I could not reproduce this issue. Please provide more info (number of processes, number of GPUs, GPU and CPU memory size, etc.)
Could you test with smaller blocking_qubits value ? I think blocking_qubits=23 is too large for 24-qubits circuit, i.e. if you use 4 processes blocking_qubits should be less or equal to 22. (If you set 23 for 4 process, Qiskit Aer will abort with message like ERROR: [Experiment 0] cache blocking : blocking_qubits is to large to parallelize with 4 processes)
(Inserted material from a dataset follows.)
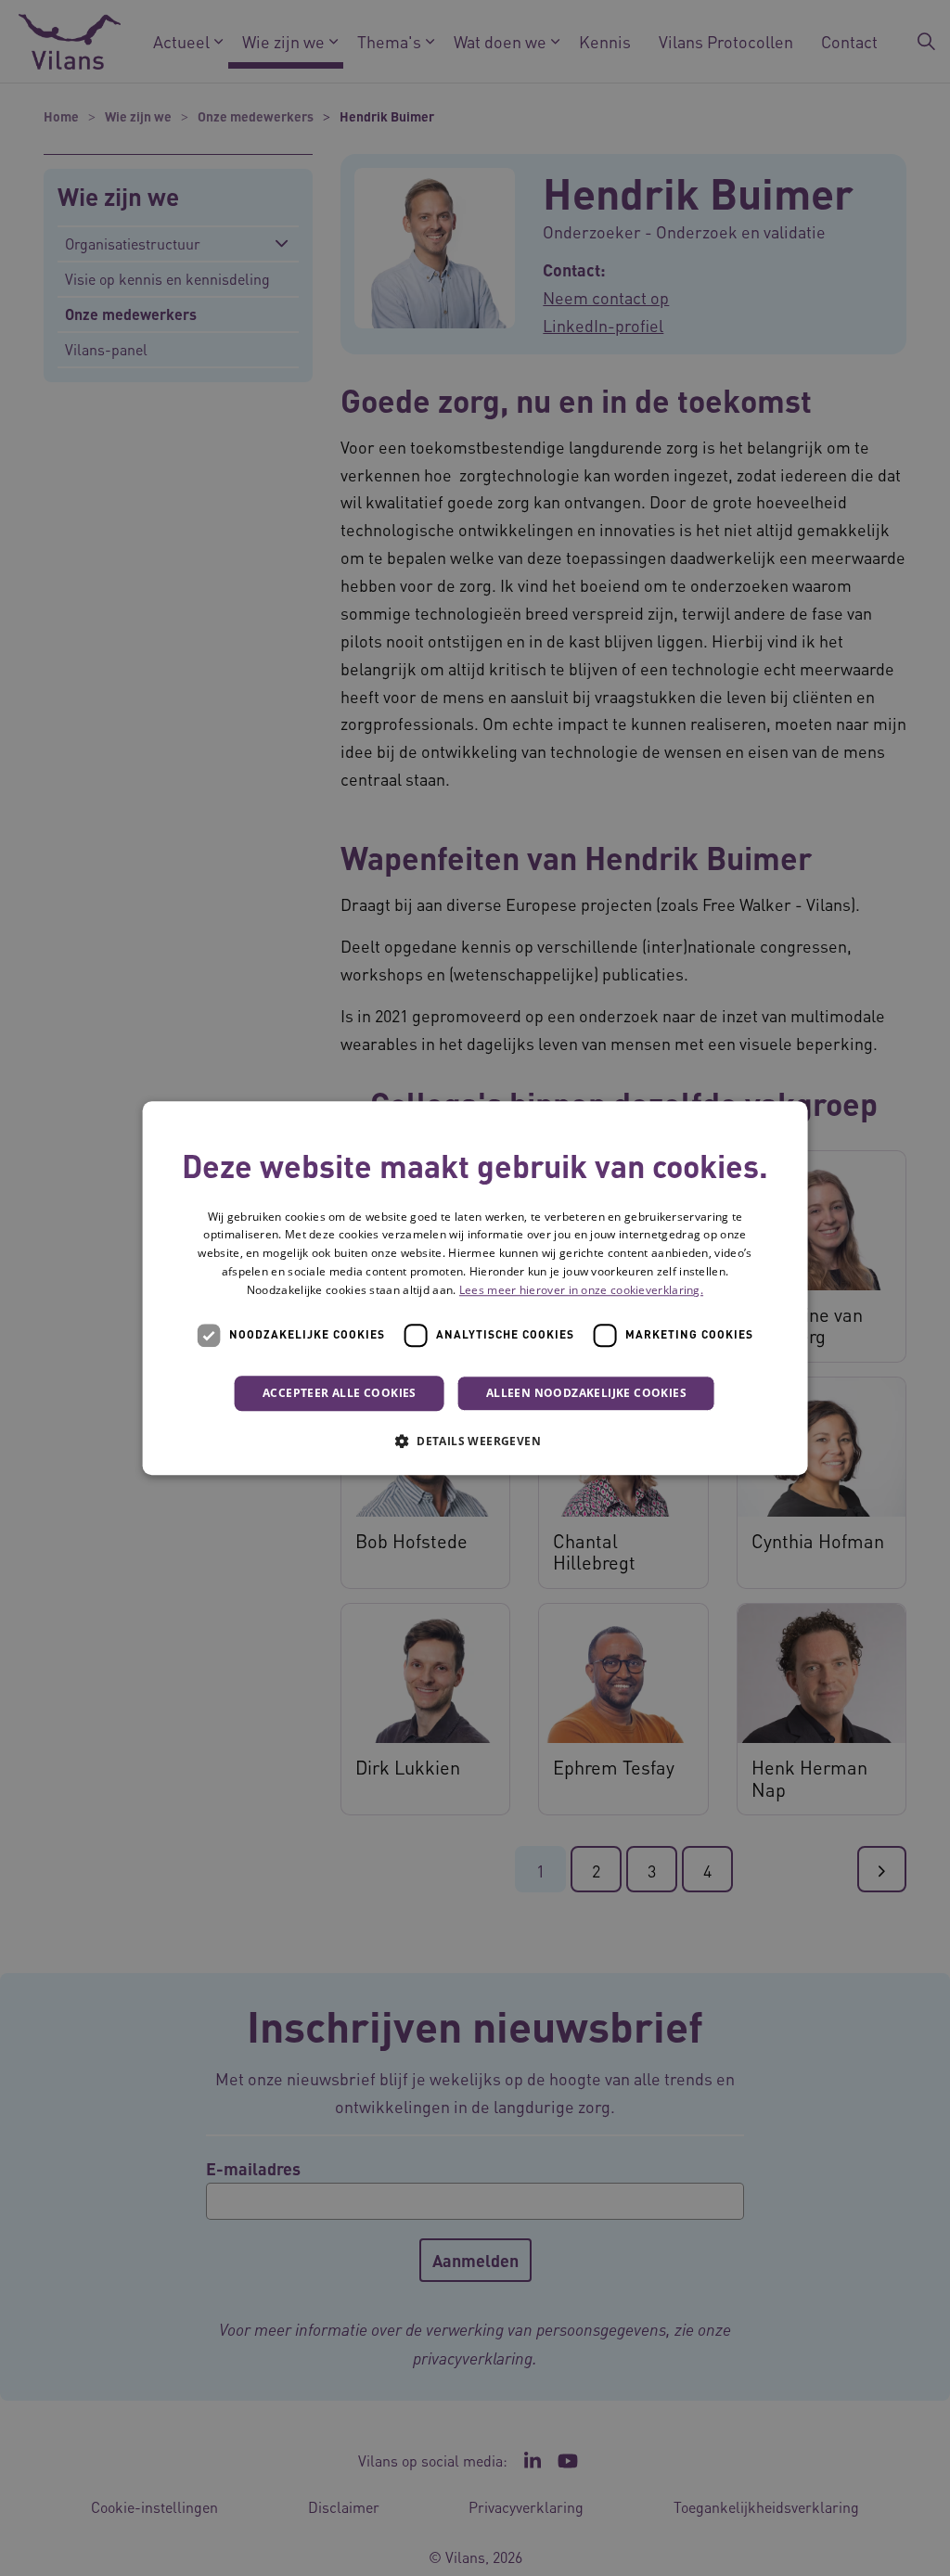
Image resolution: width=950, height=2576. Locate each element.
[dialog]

Hi! I'm using g5.xlarge instances on AWS:
- 4 vCPUs (AMD EPYC 7R32)
- NVIDIA A10G Tensor Core (24 GB)
- 16 GB RAM
Just in case there is some error in the way I'm building Qiskit Aer:
I've installed CUDA 11.7 following these instructions and built Qiskit Aer using
python ./setup.py bdist_wheel -- -DAER_MPI=True -DAER_THRUST_BACKEND=CUDA
I've tried lowering the blocking_qubits but it doesn´t seem to make any difference, I get the same segmentation error as in the other comment.
Thanks a lot!!
In case it helps, these are all the steps I follow on a new AWS machine to install Qiskit Aer with GPU support:
NVIDIA toolkit installation
wget https://developer.download.nvidia.com/compute/cuda/repos/ubuntu2004/x86_64/cuda-ubuntu2004.pin sudo mv cuda-ubuntu2004.pin /etc/apt/preferences.d/cuda-repository-pin-600 wget https://developer.download.nvidia.com/compute/cuda/11.7.0/local_installers/cuda-repo-ubuntu2004-11-7-local_11.7.0-515.43.04-1_amd64.deb sudo dpkg -i cuda-repo-ubuntu2004-11-7-local_11.7.0-515.43.04-1_amd64.deb sudo cp /var/cuda-repo-ubuntu2004-11-7-local/cuda-*-keyring.gpg /usr/share/keyrings/ sudo apt-get update sudo apt-get -y install cuda
Qiskit AER compilation
sudo apt -y install build-essential libopenblas-dev git openmpi-bin python3-pip python-is-python3 git clone https://github.com/Qiskit/qiskit-aer cd qiskit-aer export PATH="/home/ubuntu/.local/bin:$PATH" pip install -r requirements-dev.txt source ~/.bashrc export CUDACXX=/usr/local/cuda-11.7/bin/nvcc python ./setup.py bdist_wheel -- -DAER_MPI=True -DAER_THRUST_BACKEND=CUDA pip install -U dist/qiskit_aer*.whl
Here is additional information on the GPU:

Thanks a lot!! Tell me if you need more information :)
I think this issue is same as issue #1583 I could not reproduce this one.
Let me close this issue because of no response in more than two weeks. Please create a new issue when this issue should be fixed in your environment.